# Subacute Thyroditis



## Giga_2015 (Jul 7, 2015)

Hi all,

I will keep this short. I was hyper for 3 months ( from June to Aug-2015). Main symptom was only less energy. Then from Oct to till now i'm Hypo but I never needed to take any medicine because there are no any major symptom. somedays are so much bad but I manage. rest days are OK.

*My lab :- *
*Sep-2015*

Thyroglobulin Antibodies - *728.1*
Negative: <115- Positive:> 115
Thyroid Peroxidase Antibodies - 8.78
Negative: <34 - Positive: >34
Free T3 - 4.95 - 2.0-4.4
Free T4 - 0.58 - 0.93-1.7
TSH - 20.64 - 0.27-4.2

*November-2015*
Thyroglobulin Antibodies - *556.3*
Free T3 - 4.47, Free T4 - 0.997, TSH - 6.13

*December-2015 (END)*
Thyroglobulin Antibodies - *578.2*
TPOAB - 12.11
Free T3 - 3.25, Free T4 - 1.32, TSH - 2.62

If you see, in November antibodies were down by *200 *in just *2 months *which I don't think is possible for autoimmune disorders.
after 2 months, today was hoping to get more 200 down but I see increase of 20. Thyroid hormones are much in balance so no idea wts going on.

If anyone here had subacute or knows about this please tell me if antibodies are present will it be permanently hypo? or they can go away by time? Should I take Thyroid Med. to lower antibodies? or please recommended any solution if you have









I'm taking selenium, turmeric powder, garlic daily so hope they will help.

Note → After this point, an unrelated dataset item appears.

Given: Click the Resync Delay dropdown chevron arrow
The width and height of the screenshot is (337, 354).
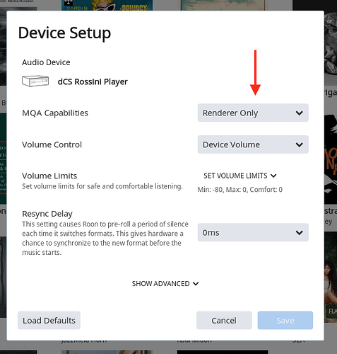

Thanks to all and hope everyone keep feeling better.


----------



## Lovlkn (Dec 20, 2009)

Have you had an ultrasound of your thyroid?


----------



## Giga_2015 (Jul 7, 2015)

Lovlkn said:


> Have you had an ultrasound of your thyroid?


Hi,

I didn't have ultrasound. doctor said its really not necessary and took 100% guarantee.


----------



## Lovlkn (Dec 20, 2009)

Giga_2015 said:


> Hi,
> 
> I didn't have ultrasound. doctor said its really not necessary and took 100% guarantee.


If it were me - I would insist on an ultrasound .

The same antibodies that show thyroiditis are also cancer tumor makers and better safe than sorry - making sure your thyroid and nodules are "normal".

What sort of doctor is treating you?


----------



## joplin1975 (Jul 21, 2011)

Antobodies wax and wane, so the fact that there is fluctuation really isn't that big of a deal.

It IS a big deal that you have that high level of Tg antibodies and never had an ultrasound. You should have one ASAP.


----------